WHAT TO WORK ON>
(a) According to the text on remembering 7th October 2023, how many hostages were taken in the Hamas attack?
(b) Continue the text on remembering 7th October 2023 from where it stops.

We Remember 7th October 2023

We Remember
In the future, the 7th October 2023, and the events that followed, will hold a place of particular significance. 

For many in Israel and other places around the world, 7th October will be remembered because of the loss of 1,200 lives, the brutality of the Hamas attack and the fate of 251 hostages.  

For Palestinians, and those who have watched the events of the last year unfold, 7th October will be remembered for the destruction and hatred unleashed on Gaza that has left 40,000 dead, 10,000 missing, 100,000 injured, 2 million displaced and so much destruction.

For those in Lebanon as the precursor to another assault and another invasion.

DATA EXCERPT>
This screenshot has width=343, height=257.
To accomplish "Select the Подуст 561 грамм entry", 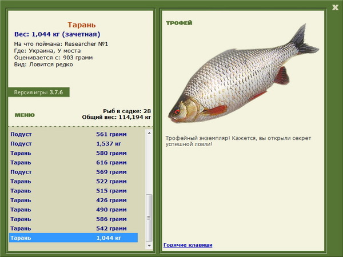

ANSWERS BY ITEM NUMBER>
(a) 251

(b)
For historians and social commentators, it will be remembered:

  • as the first genocide watched in real time on TV and social media
  • for the waning power of Western governments and their lack of political influence — with red lines drawn as quickly as they could be rubbed out and a refusal to hold Israel to account
  • as the conflict when the words “the right to defend itself” became so associated with each new act of Israeli aggression and justification for each new shipment of arms that it lost all meaning
  • as being the end game for the UN’s credibility and for systematic attacks against its legitimacy
  • for a return to a time when starvation was used as an instrument of war and when international aid was refused to a starving population 
  • for legitimising attacks on hospitals, medical facilities, schools and journalists
  • for one person’s absolute desire to hold on to power 
  • as the time when people across the world no longer saw the pursuit of Palestinian rights as a minority activity but as the norm for anyone who cared about humanity. 

And for you and I, what will we remember? 

  • the friends that lost family members, and their despair at being so far from those they loved? 
  • the waves of destruction and millions sheltering in tents — displaced again and again and again?  
  • the land grabs, home demolitions and settler violence on the West Bank?
  • the lack of courage and duplicity of our governments and those who should have known far better?
  • each month being worse than the one before?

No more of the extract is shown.